Kernel booting "fails" on a certain type of chassis we have in production use. It's got a forcedeth NIC on the board (two actually!); system is not responsive to sysrq combinations during its big pause, it's deadlocked in a loop for about seven hours after which it will boot perfectly normally. Our chassis is: http://www.supermicro.com/Aplus/system/1U/1011/AS-1011M-T2.cfm dmesg output from the driver: [ 35.309834] forcedeth.c: Reverse Engineered nForce ethernet driver. Version 0.60. [ 35.317568] ACPI: PCI Interrupt Link [LMAC] enabled at IRQ 23 [ 35.323305] ACPI: PCI Interrupt 0000:00:08.0[A] -> Link [LMAC] -> GSI 23 (level, low) -> IRQ 23 [ 35.332026] forcedeth: using HIGHDMA [ 35.335620] 0000:00:08.0: link timer on. [ 35.339537] 0000:00:08.0: mgmt unit is running. mac in use 40000000. Thanks :)
Original downstream report: https://bugs.gentoo.org/show_bug.cgi?id=197561 There's a codepath in the forcedeth probe routines that can potentially delay boot up to 7 hours. Inside nv_probe: if (id->driver_data & DEV_HAS_MGMT_UNIT) { [...] for (i = 0; i < 5000; i++) { [...] if (nv_mgmt_acquire_sema(dev)) { So, nv_mgmt_acquire_sema() may be called 5000 times. Inside nv_mgmt_acquire_sema(): for (i = 0; i < 10; i++) { [...] msleep(500); } So, nv_mgmt_acquire_sema() may sleep for up to 5 seconds. 5 seconds * 5000 = almost 7 hours Alex's hardware hits this exact code path: nv_mgmt_acquire_sema() never manages to acquire the semaphore, so is called 5000 times, and boot is delayed. We tried disabling the loop, i.e. for (i = 0; i < 5000; i++) { becomes: for (i = 0; i < 0; i++) { In this case, the system boots as normal (no delay) and networking works fine.
rofl. This looks pretty simple to fix.
I'm not sure I see the architectural purpose to the loop if after running 5000 times and delaying my boot by seven hours, it fails through anyway without even a warning *and* my network interface works fine .... :) Unfortunately a fix more complex than simply removing the loop is beyond me! Thus far I've not noticed any anomalous behaviour when the code within the loop isn't being run, but I've only been using it that way for 2-3 hours on <=4 boxes!

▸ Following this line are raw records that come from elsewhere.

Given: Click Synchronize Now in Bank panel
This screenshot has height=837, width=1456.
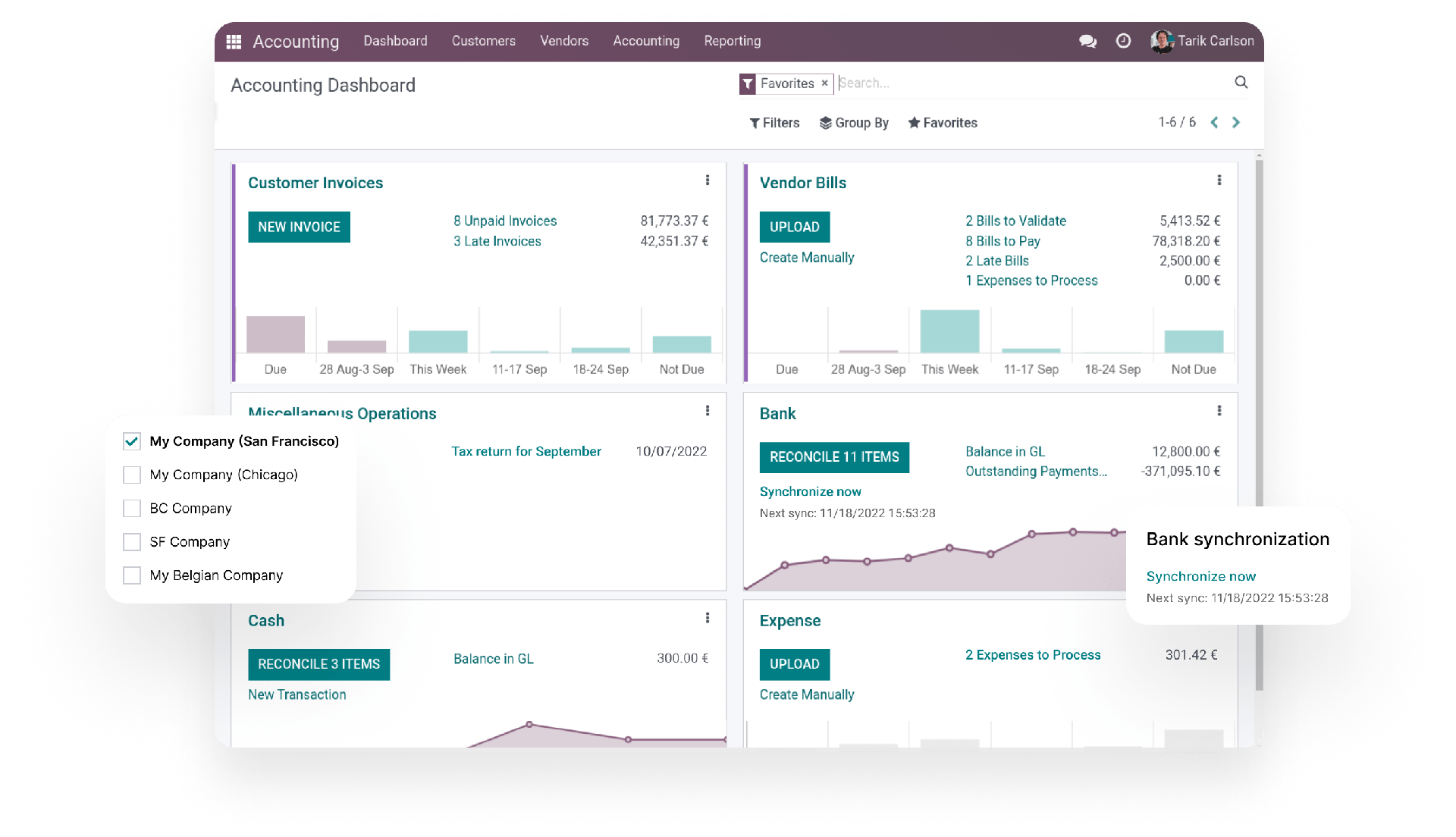Looking at the screenshot, I should 810,491.
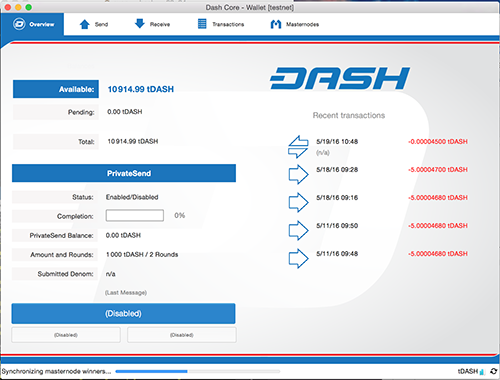Select the Masternodes tab label
This screenshot has height=380, width=500.
coord(302,24)
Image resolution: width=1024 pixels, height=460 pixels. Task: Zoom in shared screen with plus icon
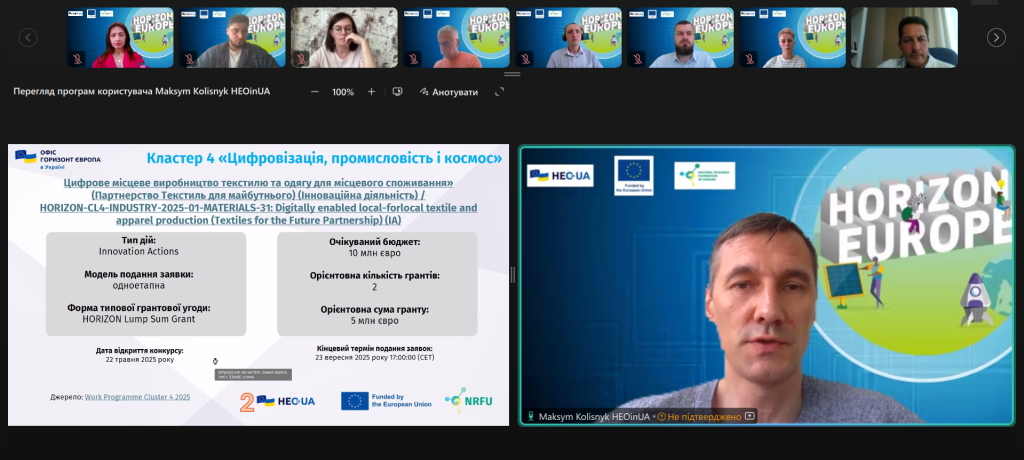click(x=371, y=91)
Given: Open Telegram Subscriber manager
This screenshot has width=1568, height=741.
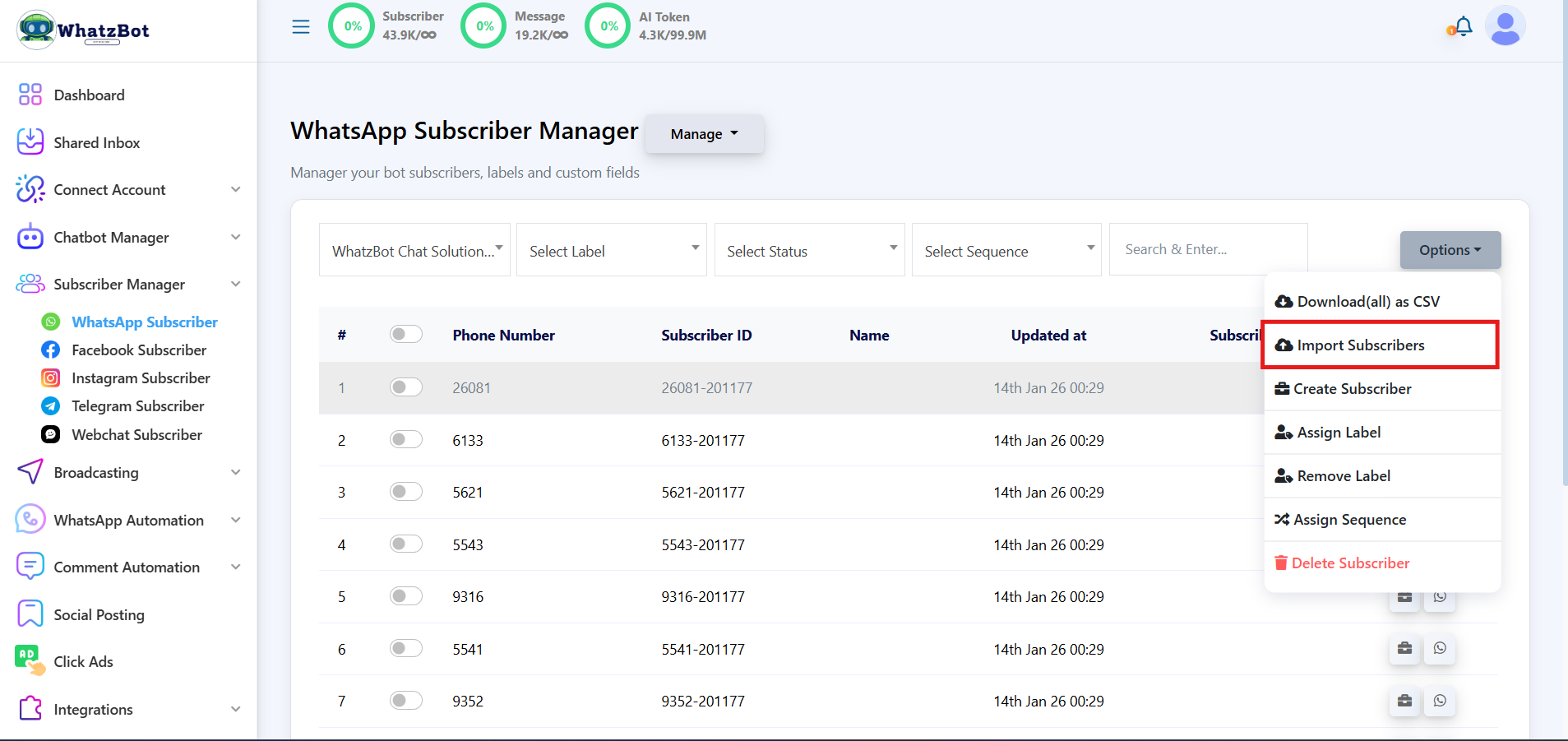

I'm more than happy to tinker and test any patches you guys come up with.
Andrew, well, the question still remains, why did forcedeth on Alex's hardware fail to acquire this hardware-based semaphore even after 7 hours? I hope someone with more knowledge of the hardware can comment. But yes, I agree that even if Alex didn't have this system in this strange situation, it should be regarded as a bug anyway that we have a codepath that can take 7 hours. :)
Thanks for catching this. The IPMI firmware is holding the semaphore. This is most likely a bug in the firmware. You can try to upgrade the firmware by contacting Supermicro. But, from a driver point of view, yes, we need to reduce the timeout :) The extra outer loop is not needed.
Created attachment 13490 [details] This patch removes the outer loop in mgmt unit detection code.
Ayaz, will you push this to Linus? It's still not upstream AFAICS.
I just sent the patch to netdev and stable kernel list.